Distintos panoramas que hacen la lechuga quizá más apetecible en verano para el consumidor y en invierno para el agricultor, tal y como explica Javier Pérez, de Calahorra: «Los meses de mejores precios son de noviembre a febrero, estando en torno a los 1,20 euros la caja, porque hay un consumo no demasiado alto pero interesante y sólo se cultiva en los invernaderos». Una situación que contrasta, comenta el agricultor calagurritano, «con unos precios de incluso 50 céntimos en los meses de verano».

Javier Pérez cuenta con unos invernaderos en Calahorra que ahora ocupa, entre otras hortalizas, la lechuga, tal y como apunta, un humilde pero seguro producto: «No ofrece grandes rendimientos ni beneficios, pero es un producto fijo todo el año, del que vendo todo y que no requiere demasiado trabajo ni mano de obra, algo que es fundamental».

En los últimos tiempos, el cultivo se ha reducido en La Rioja de forma similar a otros productos hortícolas. Desde el año 2003, en el que había 328 hectáreas en la región, se ha pasado a las 110 del 2016. Un descenso vertiginoso que se ha estabilizado en los últimos años, algo por encima del centenar de hectáreas y con una producción cercana a las 3.000 toneladas.

El agricultor de Casalarreina Javier Madrigal ofrece una visión más pesimista del cultivo: «Las ventas de lechuga están bajando mucho, quizá en la última década nos hayamos quedado en un 30% de lo que había antes. Algo que ha hecho mucho daño son los preparados de lechuga, porque la gente va lo cómodo». Su comentario está asociado a los datos del Ministerio de Agricultura, Alimentación y Medioambiente, que muestran como en la última década el consumo por persona de 5,4 a 3,9 kilos al año.

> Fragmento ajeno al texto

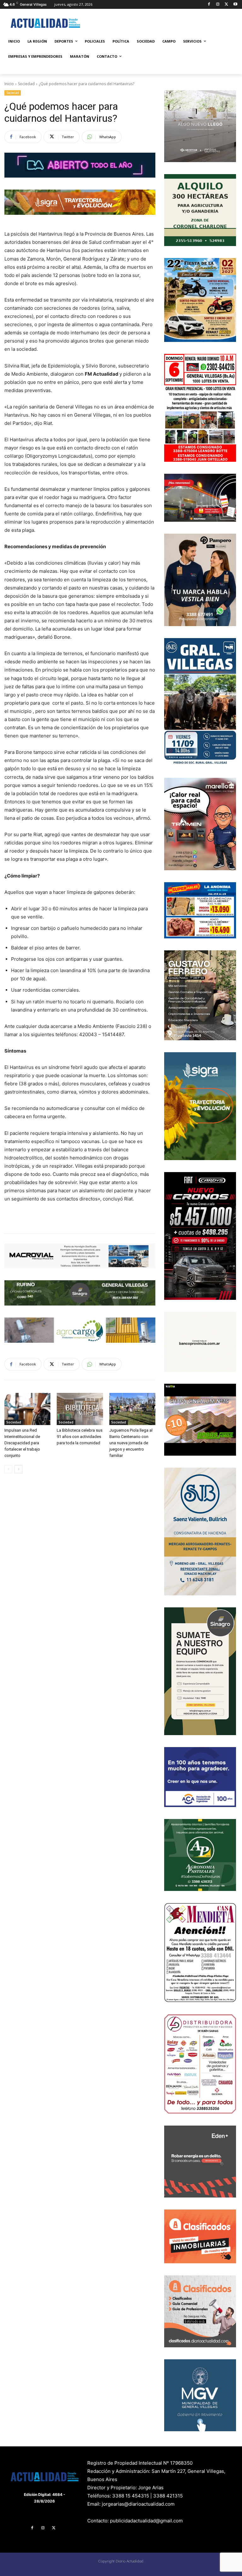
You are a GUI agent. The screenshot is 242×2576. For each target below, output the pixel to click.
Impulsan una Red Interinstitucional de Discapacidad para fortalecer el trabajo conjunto (22, 1443)
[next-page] (18, 1469)
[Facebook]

Madrigal, apunta que «es un cultivo que ahora está sobreviviendo, vendiendo pero a precios demasiado bajos, en ocasiones incluso sin compensar los costes», un problema que se repite en otras hortalizas de la región. Dentro del tipo de lechuga, el agricultor casalarreitero explica que «el mercado está tendiendo más a la variedad Batavia o rizada, de textura más suave y más tierna que la Romana, que tuvo su momento pero que en La Rioja está prácticamente desaparecida».

La lechuga, por lo tanto, se presenta como un cultivo relativamente sencillo, sin excesiva estacionalidad, que sigue teniendo, pese a la caída, mercado, y que en La Rioja mantiene la superficie en los últimos tiempos. La batalla de los precios sigue siendo el principal problema, algo que va más allá de la lechuga.